As Graydon Hoare says:
This post is in response to Mark Boas' P2P Web Apps - Brace yourselves, everything is about to change.
The old client-server web model is out of date, it’s on its last legs, it will eventually die. We need to move on, we need to start thinking differently if we are going to create web applications that are robust, independent and fast enough for tomorrow’s generation. We need to decentralise and move to a new distributed architecture
I've come to the conclusion that something like Git is the right architecture to move forward. This post tries to explain why and how.
It's somewhat disorganized, but I want to get this out of the Drafts folder.
A Git overview
Git is extremely simple: you have:
- an object store, mapping content addresses to content objects
- a set of references, mutable pointers to certain objects
Git uses trees to create filesystem-like hierarchical structures.
By knowing the root of the tree, we know the whole tree. (The connection to persistent data structures is interesting.)
Commits are just another kind of content object, which point to a particular tree. Commits also point to their parent commits, creating a chain of commits, recording the history of the repository over time.
Git's architecture has huge benefits:
- The integrity of arbitrarily large and complex data structures can be verified with a single hash comparison.
- Synchronization between two repositories is made extremely efficient: the repo that wants to sync with a remote repository sends the IDs of commits it has to the remote, which tells the remote what objects the repo is missing. These are then sent to the repo in a compressed packfile.
Git for P2P Web Apps
What's a P2P web app? I'm thinking of things like del.icio.us, wikis, Twitter - but serverless.

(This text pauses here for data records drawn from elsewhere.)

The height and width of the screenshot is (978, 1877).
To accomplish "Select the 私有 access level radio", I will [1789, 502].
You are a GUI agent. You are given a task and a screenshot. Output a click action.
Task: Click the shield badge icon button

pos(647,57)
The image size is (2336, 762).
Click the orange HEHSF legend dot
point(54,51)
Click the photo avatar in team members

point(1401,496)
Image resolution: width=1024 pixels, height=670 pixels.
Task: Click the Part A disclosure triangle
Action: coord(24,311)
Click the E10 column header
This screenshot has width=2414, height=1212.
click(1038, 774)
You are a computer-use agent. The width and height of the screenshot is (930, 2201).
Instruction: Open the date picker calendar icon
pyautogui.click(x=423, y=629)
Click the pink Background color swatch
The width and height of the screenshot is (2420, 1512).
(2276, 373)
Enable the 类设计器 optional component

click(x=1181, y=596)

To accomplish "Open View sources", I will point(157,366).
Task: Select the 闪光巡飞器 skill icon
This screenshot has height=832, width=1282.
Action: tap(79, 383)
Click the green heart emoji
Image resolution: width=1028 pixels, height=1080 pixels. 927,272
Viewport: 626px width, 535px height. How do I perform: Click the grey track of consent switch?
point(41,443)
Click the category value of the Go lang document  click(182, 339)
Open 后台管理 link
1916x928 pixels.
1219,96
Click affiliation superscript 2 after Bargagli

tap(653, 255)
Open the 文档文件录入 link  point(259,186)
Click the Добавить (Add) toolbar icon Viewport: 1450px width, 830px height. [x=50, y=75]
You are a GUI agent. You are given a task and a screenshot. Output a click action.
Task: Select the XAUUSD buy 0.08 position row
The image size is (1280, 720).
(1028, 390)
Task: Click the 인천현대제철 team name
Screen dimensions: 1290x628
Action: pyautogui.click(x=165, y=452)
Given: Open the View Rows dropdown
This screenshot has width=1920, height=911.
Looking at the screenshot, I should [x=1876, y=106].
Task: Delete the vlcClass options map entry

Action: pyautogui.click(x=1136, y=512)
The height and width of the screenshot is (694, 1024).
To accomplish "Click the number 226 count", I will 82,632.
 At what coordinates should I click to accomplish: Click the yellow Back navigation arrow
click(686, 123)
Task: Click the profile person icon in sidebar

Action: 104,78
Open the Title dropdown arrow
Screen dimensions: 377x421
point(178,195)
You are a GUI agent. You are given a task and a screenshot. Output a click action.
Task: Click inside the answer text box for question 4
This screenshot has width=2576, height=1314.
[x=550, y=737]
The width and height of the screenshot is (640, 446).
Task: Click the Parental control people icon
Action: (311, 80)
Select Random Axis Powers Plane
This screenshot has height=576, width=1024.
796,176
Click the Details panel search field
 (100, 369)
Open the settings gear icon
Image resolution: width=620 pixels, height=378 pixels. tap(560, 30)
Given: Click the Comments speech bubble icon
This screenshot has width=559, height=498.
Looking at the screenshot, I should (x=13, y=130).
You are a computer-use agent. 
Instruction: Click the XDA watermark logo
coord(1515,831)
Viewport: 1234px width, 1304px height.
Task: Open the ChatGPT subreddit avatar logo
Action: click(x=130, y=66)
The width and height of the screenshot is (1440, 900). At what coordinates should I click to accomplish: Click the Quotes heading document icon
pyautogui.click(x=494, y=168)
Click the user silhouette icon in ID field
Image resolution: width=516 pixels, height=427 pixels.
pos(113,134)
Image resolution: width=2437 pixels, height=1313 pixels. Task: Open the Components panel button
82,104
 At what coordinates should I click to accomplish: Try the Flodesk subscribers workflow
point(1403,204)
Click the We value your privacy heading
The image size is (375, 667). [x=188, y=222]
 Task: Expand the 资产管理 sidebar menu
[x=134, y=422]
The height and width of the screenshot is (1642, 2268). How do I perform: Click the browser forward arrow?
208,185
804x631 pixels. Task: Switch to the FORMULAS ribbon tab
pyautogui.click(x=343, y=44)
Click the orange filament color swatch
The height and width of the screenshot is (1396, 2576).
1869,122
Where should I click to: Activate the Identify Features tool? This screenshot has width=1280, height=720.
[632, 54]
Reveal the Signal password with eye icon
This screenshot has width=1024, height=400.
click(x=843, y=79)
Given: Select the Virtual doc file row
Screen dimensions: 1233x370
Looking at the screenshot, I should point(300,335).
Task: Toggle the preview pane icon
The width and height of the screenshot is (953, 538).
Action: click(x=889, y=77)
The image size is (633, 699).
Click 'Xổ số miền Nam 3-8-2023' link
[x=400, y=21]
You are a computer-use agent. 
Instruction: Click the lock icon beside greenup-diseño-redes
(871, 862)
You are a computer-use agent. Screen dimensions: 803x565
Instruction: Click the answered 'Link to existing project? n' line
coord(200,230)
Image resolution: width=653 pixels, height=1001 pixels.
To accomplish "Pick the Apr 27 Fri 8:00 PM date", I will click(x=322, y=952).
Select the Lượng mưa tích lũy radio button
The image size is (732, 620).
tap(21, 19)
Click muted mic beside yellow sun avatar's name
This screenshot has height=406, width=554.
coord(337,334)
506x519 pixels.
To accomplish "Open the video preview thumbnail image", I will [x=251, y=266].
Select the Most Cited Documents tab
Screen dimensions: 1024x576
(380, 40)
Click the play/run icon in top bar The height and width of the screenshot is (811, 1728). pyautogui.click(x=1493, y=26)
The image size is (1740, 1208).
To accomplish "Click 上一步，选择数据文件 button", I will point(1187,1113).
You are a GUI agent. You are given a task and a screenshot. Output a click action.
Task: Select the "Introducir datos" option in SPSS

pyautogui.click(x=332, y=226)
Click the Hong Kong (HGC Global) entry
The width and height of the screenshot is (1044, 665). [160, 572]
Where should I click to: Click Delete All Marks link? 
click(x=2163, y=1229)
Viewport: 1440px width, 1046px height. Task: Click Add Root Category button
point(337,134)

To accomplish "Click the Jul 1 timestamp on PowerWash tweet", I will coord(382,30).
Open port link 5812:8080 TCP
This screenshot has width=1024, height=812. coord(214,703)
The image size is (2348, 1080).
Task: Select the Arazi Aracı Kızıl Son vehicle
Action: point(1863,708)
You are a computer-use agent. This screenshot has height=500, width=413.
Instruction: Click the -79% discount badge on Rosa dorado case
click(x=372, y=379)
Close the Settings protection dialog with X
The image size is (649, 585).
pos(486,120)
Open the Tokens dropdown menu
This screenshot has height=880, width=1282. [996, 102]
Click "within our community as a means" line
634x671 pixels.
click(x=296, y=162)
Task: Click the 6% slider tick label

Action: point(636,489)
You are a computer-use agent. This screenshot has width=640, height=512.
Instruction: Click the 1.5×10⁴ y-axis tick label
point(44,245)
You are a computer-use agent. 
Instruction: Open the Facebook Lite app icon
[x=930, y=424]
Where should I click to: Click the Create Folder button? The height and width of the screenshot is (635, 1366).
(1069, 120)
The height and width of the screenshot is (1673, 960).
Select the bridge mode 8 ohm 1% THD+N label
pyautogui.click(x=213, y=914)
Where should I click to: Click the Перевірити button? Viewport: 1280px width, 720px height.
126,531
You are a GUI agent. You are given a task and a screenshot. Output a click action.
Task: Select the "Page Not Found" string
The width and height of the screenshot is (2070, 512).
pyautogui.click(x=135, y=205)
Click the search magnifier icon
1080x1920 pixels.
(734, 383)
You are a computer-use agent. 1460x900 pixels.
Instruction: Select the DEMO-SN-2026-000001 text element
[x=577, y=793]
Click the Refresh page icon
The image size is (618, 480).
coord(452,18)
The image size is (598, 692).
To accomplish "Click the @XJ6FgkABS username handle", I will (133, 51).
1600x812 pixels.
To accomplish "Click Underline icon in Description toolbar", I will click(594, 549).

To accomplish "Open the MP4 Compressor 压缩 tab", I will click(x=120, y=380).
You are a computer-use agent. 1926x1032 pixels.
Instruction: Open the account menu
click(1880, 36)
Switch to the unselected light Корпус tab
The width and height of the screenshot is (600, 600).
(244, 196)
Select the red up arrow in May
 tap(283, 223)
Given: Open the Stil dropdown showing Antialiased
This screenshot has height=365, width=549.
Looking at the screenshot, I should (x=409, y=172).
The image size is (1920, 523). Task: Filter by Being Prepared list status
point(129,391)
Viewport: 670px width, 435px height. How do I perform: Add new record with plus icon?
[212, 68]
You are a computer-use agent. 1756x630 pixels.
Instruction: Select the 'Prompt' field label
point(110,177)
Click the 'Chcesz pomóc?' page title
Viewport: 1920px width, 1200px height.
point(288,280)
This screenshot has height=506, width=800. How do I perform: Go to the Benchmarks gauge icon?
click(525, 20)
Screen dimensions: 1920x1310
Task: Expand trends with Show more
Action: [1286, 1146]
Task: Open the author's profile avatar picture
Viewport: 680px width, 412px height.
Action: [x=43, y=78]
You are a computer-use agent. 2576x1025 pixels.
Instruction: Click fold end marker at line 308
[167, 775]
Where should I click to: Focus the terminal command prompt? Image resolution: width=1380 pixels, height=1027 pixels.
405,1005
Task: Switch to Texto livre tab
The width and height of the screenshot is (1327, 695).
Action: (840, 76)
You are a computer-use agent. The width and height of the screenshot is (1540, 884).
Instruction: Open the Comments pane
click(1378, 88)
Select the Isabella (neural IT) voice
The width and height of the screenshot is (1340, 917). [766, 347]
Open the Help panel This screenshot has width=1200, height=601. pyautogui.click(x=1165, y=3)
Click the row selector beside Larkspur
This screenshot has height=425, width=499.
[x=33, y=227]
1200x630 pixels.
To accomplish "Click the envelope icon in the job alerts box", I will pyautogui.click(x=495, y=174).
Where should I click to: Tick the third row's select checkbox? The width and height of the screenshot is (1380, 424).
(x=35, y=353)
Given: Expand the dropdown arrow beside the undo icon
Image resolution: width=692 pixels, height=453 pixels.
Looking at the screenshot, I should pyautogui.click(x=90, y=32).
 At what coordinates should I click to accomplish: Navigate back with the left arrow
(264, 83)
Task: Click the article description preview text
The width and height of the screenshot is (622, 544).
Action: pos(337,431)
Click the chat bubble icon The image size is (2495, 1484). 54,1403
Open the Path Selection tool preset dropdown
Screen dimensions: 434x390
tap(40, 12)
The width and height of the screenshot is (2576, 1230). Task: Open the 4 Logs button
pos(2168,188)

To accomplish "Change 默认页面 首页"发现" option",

Well, there may be servers, but they're not the central component anymore. They can act as caches, and as always-on storage.
How could this work?
- Local storage: A user's data is stored locally in the browser.
- Browser-2-browser communications: There's a way to talk to other users' browsers. (Initially this will have to run through a in-cloud relay server, but I'm sure we'll get browser-2-browser comms soon. See for example IETF's Real-Time Communication in WEB-browsers.)
- Efficient sync: Use Git-like protocol to retrieve other users' data and cache it locally.
- Cloud-based caches/storage: Servers are just peers in the network, that are usually online.
- Indexing: Peers index interesting data using IndexedDB to provide views like timelines and search.
- Security: This is really a huge issue, but I think it can be solved with a liberal sprinkling of public-key cryptography. ;)
One problem Git has is with very large directories. But we can easily work around this using something like a date-based YYYY/MM/DD hierarchical structure.
The main thing to get is that integrity and efficient transfer of changes falls right out of the Git model (or any similar content-based model.)
The great aesthetic which will inaugurate the twenty-first century will be the utterly invisible quality of intellectual integrity; the integrity of the individual dealing with his scientific discoveries; the integrity of the individual in dealing with conceptual realization of comprehensive interrelatedness of all events; the integrity of the individual dealing with the only experimentally arrived at information regarding invisible phenomena; and finally integrity of all those who formulate invisibly within their respective minds and invisibly with the only mathematically dimensionable, advanced technologies, on the behalf of their fellow men.
- Buckminster Fuller, 1973
- Buckminster Fuller, 1973